16. The next charge is regarding deemed credit. One more circumstance which forces us to come to the conclusion that the assessee's case is not probable but department's case is more probable. From the statement reflected above the number of machines int eh factory practically was nil on the basis of only one how could they differ exempted material and material on which tax is levied. Unless the records show the correct consumption exemption and non exempted material nothing can be said on the quantity. That is why the whole affairs of the assessee is shrouded in mystery with wholehearted motives to suppress the liability to pay the correct duty.
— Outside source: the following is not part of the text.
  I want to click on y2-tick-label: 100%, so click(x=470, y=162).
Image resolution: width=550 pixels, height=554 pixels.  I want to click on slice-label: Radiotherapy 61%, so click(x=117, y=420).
The confirmation of what is contained in paragraph 52(1) of the SCN is subject to what we have said in our earlier paragraph regarding the entitlement of the assessee under notification 182/84 as amended in July 1991. The removal of goods and the consumption receipt and use of input reflected in ground 4 of the grounds of appeal clearly is wrong inasmuch as the statement that no records have been proved. Therefore even if RT12 have been field because of that statement the RT12 returns may not be correct. Moreover even if RT12 returns might have been filed that may not reflect the exempted material. The entire case of deemed credit as reflected in paragraph 17(2) of the show cause notice. The entire case is of deemed credit. The paragraph 17(2) of the show cause notice is found correct because again the statement of kansara is that no records have been kept, how the assessee can prove the purchase of the duty paid nature of the goods. Moreover, in the said statement, Kansara has stated that some goods have been purchased under the Table. Naturally duty paid nature of the inputs cannot be proved if it is under the Table. Therefore, the entire claim under the modvat is not at all appealing to us. We are inclined to agree more with the case of the department.
17. Again regarding the exemption claim under notification 175/86 is concerned, if the eligibility of the duty on the quantity produced is the fact as mentioned in paragraph 17(1) is concerned when naturally it goes beyond the exemption limits. What provided under notification 175/86. The entire case is routed in favour of the department in this case. We are, therefore of the view that assessee has miserably failed to make out their case and we dismiss the appeal except indicated direction of exemption claimed under notification 182/84 as amended from time to time. Subject to the above appeal of the assessees is dismissed.
18. Now comes to the levy of penalty under Rule 173Q and Sub-rule BB of 173Q(1) the levy of penalty on the other appellants are squarely proved because the statements of S/Shri Janakbhai Kantilal Kansara and Kishor B. Purohit because once the records are not kept the mystery is created regarding true state of affairs of the operations of the factory from the Central Excise point of view. We are, therefore, of the view that the appeals deserve to be dismissed except to the extent indicated in the preceding paragraphs.
19. Appeals are disposed of accordingly.